Impact of limiting erythropoiesis-stimulating agent use for chemotherapy-induced anemia on the United States blood supply margin
Editorial: Transfusion
Fecha: 01/01/2009
Vekeman F, Bookhart BK, White J, McKenzie RS, Duh MS, Piech CT, Lefebvre P.
BACKGROUND: Recently, the Centers for Medicare and Medicaid Services issued a national coverage determination that limited erythropoiesis-stimulating agents (ESAs) utilization in patients with chemotherapy-induced anemia (CIA). This study evaluated the impact of limiting the use of ESAs for CIA on the US blood supply margin. STUDY DESIGN AND METHODS: A modeling simulation was employed to compare the number of red blood cell (RBC) units transfused in CIA patients treated with ESAs to the number of RBC units that would be transfused if ESAs were limited or discontinued. The excess number of RBC units that would be required with limited ESA treatment was contrasted with the available marginal blood supply from 2004 and 2008. Model inputs were obtained from published literature or empirical evidence when published information was unavailable. RESULTS: The model predicted that up to 18 and 15 percent of the respective 2004 and 2008 marginal US blood supply would be required to cover the incremental demand for blood that would arise from a 25 percent decrease in ESA use.

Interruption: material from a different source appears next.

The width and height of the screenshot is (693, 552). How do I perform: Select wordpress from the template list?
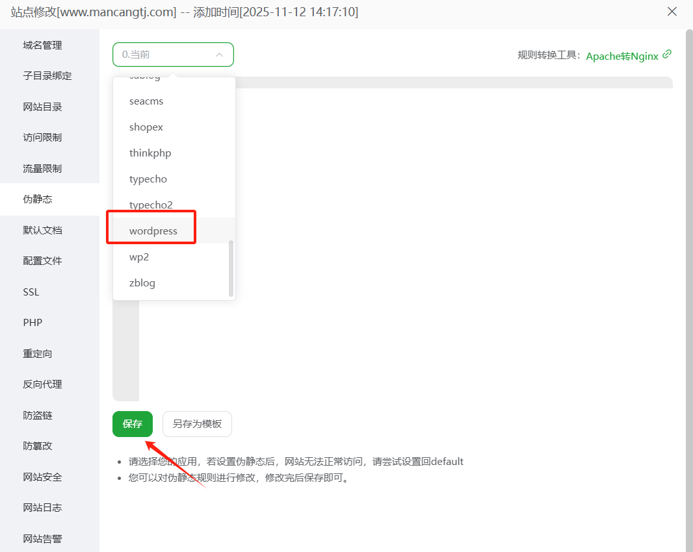pos(153,231)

For ESA use reductions of 50 and 75 percent, the model predicted 17 to 21 percent (134,667 units) and 26 to 31 percent (202,001 units) of the 2008 and 2004 marginal US blood supply would be required, respectively. CONCLUSION: This study showed that limiting ESA use in CIA patients would impose considerable pressure on the available blood supply margin given the small margin between usable blood and transfusion demand. The public health consequences of such an outcome should be taken into account when revisions to ESA use are being considered.